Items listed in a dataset
────────
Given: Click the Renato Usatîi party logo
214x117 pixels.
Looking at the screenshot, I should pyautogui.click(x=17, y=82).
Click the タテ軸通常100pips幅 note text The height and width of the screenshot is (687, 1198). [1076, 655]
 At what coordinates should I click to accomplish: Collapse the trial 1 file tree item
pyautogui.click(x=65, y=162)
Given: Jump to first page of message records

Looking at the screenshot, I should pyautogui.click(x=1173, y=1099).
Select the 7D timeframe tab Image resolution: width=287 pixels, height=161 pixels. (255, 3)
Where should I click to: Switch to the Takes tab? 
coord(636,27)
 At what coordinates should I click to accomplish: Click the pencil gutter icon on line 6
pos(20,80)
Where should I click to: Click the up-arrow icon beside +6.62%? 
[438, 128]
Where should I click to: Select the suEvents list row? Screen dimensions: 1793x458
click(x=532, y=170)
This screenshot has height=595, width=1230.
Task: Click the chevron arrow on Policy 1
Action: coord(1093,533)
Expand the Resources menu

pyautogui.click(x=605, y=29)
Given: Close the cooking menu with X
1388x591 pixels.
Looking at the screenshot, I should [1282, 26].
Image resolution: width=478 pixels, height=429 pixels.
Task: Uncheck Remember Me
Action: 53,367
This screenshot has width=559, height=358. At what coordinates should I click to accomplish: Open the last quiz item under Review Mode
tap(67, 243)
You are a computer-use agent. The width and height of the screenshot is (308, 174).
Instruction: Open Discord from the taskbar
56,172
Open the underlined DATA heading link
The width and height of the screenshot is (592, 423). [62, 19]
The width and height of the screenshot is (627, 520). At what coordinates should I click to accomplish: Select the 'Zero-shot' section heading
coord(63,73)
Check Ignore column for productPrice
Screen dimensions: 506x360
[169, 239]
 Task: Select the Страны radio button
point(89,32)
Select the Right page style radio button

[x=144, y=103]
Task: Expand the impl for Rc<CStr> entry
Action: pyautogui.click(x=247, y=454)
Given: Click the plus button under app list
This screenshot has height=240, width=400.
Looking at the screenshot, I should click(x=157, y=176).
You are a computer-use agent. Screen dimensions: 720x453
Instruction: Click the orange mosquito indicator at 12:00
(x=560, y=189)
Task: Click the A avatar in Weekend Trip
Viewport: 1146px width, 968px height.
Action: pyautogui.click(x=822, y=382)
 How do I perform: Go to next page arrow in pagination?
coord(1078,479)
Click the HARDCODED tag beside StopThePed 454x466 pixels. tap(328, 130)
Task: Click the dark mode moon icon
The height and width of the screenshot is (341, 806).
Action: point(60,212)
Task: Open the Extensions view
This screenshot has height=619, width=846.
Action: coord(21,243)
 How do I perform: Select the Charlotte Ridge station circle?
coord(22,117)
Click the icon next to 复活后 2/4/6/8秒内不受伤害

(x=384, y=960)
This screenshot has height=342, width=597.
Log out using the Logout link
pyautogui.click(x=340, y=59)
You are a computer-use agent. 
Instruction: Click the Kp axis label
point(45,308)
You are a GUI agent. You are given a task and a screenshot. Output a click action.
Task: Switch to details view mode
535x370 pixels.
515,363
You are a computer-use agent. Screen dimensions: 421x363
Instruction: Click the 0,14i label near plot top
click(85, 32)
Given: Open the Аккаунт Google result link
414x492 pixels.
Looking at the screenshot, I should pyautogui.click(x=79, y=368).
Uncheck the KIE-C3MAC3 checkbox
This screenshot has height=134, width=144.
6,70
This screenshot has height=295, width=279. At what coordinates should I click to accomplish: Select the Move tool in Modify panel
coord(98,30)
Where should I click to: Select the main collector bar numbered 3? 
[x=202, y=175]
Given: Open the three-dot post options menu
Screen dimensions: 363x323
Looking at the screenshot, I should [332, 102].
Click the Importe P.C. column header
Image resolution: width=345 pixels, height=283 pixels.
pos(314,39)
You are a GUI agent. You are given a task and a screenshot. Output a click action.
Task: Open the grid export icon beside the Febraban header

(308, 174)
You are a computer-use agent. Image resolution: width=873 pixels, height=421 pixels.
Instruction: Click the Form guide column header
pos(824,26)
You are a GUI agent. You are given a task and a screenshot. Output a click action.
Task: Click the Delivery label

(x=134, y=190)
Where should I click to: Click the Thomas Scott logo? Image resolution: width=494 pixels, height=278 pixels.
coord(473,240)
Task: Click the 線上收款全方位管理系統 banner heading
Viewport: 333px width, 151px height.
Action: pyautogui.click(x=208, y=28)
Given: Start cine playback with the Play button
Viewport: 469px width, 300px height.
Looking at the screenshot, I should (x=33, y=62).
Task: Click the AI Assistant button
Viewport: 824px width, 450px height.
────────
## Brief
Nothing but a number is expected here: the number of lines above that hold the word "with".

## Reply to the task
2